Interesting – took me a while to figure it out :)
I wouldn’t call it a bug though – ‘2’ is > ‘10’ i.e. strings don’t sort like numbers
Very good find…
Ok, whether this is a bug or not is certainly up for interpretation, but it’s an interesting gotcha either way.
String#succ, which is used by the the range is quite a strange beast, especially since its rules do not conform well to String#<=>. succ has special treatment of carry with characters and numbers, and doesn’t follow the normal ascii set. For example, ‘9’.succ is ‘10’, ‘z’.succ is ‘aa’, but ’ ?’.succ is ’@’. On the other hand, <=> goes character by character.

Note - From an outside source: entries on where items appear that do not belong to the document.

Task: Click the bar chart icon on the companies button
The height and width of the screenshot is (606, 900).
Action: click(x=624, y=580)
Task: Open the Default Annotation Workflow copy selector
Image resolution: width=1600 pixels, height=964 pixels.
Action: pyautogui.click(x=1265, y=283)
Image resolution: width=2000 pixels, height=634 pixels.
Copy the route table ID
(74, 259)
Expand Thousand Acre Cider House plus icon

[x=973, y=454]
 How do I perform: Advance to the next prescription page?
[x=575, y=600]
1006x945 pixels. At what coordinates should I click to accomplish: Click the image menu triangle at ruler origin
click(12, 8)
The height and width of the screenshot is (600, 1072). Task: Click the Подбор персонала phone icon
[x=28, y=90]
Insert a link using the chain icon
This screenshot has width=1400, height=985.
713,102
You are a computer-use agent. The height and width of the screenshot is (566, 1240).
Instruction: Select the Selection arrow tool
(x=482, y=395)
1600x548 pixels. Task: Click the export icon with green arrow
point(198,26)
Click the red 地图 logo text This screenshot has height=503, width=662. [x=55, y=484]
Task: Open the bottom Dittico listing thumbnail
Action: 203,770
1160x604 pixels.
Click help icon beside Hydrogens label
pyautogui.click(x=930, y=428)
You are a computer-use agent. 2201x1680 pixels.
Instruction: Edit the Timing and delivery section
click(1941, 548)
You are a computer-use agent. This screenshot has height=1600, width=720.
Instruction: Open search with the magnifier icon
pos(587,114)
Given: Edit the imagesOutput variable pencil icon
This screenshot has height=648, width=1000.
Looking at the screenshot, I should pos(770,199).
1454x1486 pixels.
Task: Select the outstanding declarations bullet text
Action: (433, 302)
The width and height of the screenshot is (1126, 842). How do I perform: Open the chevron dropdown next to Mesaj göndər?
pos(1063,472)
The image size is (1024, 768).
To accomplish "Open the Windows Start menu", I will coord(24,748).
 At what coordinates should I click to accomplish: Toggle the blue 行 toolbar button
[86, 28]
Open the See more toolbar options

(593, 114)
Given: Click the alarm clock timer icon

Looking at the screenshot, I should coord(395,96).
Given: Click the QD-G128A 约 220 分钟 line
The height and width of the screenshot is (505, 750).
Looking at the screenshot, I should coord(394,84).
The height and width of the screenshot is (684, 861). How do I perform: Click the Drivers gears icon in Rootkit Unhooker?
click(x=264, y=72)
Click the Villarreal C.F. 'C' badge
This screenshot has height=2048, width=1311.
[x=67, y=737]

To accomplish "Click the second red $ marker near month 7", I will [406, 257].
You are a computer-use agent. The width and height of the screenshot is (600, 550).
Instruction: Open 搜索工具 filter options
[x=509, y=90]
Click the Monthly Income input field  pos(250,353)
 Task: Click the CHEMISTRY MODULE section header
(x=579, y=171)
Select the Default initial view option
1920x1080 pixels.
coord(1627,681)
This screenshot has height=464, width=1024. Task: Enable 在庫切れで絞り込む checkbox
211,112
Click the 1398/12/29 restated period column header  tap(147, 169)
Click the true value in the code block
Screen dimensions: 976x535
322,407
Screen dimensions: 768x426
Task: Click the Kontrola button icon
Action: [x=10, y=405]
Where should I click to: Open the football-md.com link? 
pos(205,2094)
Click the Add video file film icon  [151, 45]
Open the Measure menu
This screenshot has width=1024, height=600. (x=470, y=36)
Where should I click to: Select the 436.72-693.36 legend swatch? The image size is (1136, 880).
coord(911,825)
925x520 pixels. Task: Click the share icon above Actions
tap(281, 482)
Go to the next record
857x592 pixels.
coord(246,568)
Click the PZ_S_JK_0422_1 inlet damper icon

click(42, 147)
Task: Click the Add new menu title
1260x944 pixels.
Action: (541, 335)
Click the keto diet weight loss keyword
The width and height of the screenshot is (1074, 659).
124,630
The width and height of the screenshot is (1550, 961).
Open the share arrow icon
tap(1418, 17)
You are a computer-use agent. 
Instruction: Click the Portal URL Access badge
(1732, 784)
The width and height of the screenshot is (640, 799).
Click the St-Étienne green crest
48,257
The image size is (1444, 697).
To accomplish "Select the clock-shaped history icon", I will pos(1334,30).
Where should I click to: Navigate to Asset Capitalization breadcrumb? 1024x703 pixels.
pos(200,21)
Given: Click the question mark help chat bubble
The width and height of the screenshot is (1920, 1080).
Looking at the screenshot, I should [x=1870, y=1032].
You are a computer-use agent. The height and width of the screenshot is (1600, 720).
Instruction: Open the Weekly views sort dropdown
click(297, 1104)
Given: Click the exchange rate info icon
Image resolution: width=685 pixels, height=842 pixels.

So yes, it is definitely a gotcha, but stranger things do happen with ranges :
(‘a ’..’b’).include? ‘a ’ => true (‘a ’..’b’).include? ‘b’ => true (‘a ’..’b’).to_a => [‘a ‘] # where is ‘b’?
oops, those small examples got mangled
(‘a ’..’b’).include? ‘a ’ => true
(‘a ’..’b’).include? ‘b’ => true
(‘a ’..’b’).to_a => [‘a ‘] # where is ‘b’?
In the end, one has to be careful using string ranges with Range#to_a, as it can give strange results even with alphabetic characters only :
(‘A’..’b’).include? ‘a’ => true
(‘A’..’b’).to_a.include? ‘a’ => false
(‘A’..’b’).to_a => [‘A’, ‘B’, ‘C’, ... ‘Z’]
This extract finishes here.